Nach Einschätzung der zuständigen Staatsanwaltschaft Wuppertal handelte es sich bei dem Angriff um eine von langer Hand geplante Aktion, erklärte ein Sprecher der Behörde. Die Salafisten waren am Tag vor den schweren Ausschreitungen aus dem gesamten Bundesgebiet nach Solingen gereist. Zuvor hatte Pro NRW angekündigt, vor der Moschee Karikaturen des Propheten Mohammed zu zeigen – jegliche Verächtlichungmachung des Propheten ist im Islam tabu.

Ermittler hatten bei den radikalen Muslimen Plastiktüten mit Steinen gefunden. Bei der anschließenden Durchsuchung der Solinger Salafisten-Moschee wurden mehrere Gegenstände, darunter ein Computer und ein Handy, sichergestellt. Deren Auswertung werde allerdings einige Wochen dauern, erklärte die Staatsanwaltschaft.

Für den Bund deutscher Kriminalbeamter bedeutet die Eskalation vom Dienstag keine Überraschung. Ein Sprecher erklärte, die Salafisten bereiteten den "Nährboden für terroristische Einzeltäter" vor. Dementsprechend sei es wichtig, ein Verbot von Moschee-Vereinen wie jenem in Solingen zu prüfen. Die Hürden hierfür sind allerdings hoch. So reicht es nicht, festzustellen, dass einzelne radikale Prediger in einer Moschee auftreten. Vielmehr muss bewiesen werden, dass Straftaten von dem Moscheeverein selbst ausgehen. Um dies nachzuweisen, seien der Einsatz von V-Leuten beziehungsweise Lauschangriffe notwendig.

Die Solinger Salafisten waren in den zurückliegenden Monaten immer wieder in die Schlagzeilen geraten. Unter anderem gehören zu ihnen zwei deutsche Konvertiten, die im vergangenen Jahr bei der Einreise nach England mit Plänen zum Bau von Bomben erwischt worden waren.

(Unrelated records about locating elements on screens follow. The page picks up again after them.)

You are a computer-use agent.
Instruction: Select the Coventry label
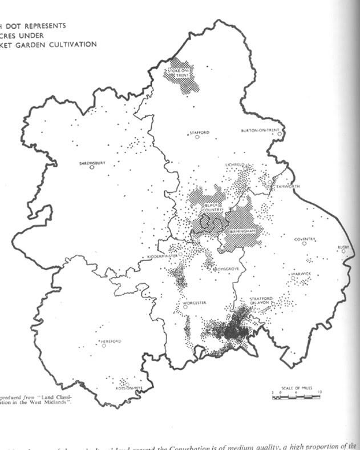pos(305,238)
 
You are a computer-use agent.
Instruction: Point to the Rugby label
pos(343,247)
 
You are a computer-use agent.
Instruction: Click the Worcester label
pos(195,302)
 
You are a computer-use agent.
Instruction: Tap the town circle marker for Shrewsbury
pos(91,168)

Die Männer wurden später zu Haftstrafen verurteilt und verkehren seit ihrer Abschiebung nach Deutschland erneut in der Solinger Salafisten-Moschee.

Gestern geriet auch Solingens Oberbürgermeister Norbert Feith (CDU) in die Kritik. Die SPD hielt ihm vor, die Stadt habe nicht alle ordnungsrechtlichen Möglichkeiten ausgeschöpft, um die Hinterhofmoschee zu schließen.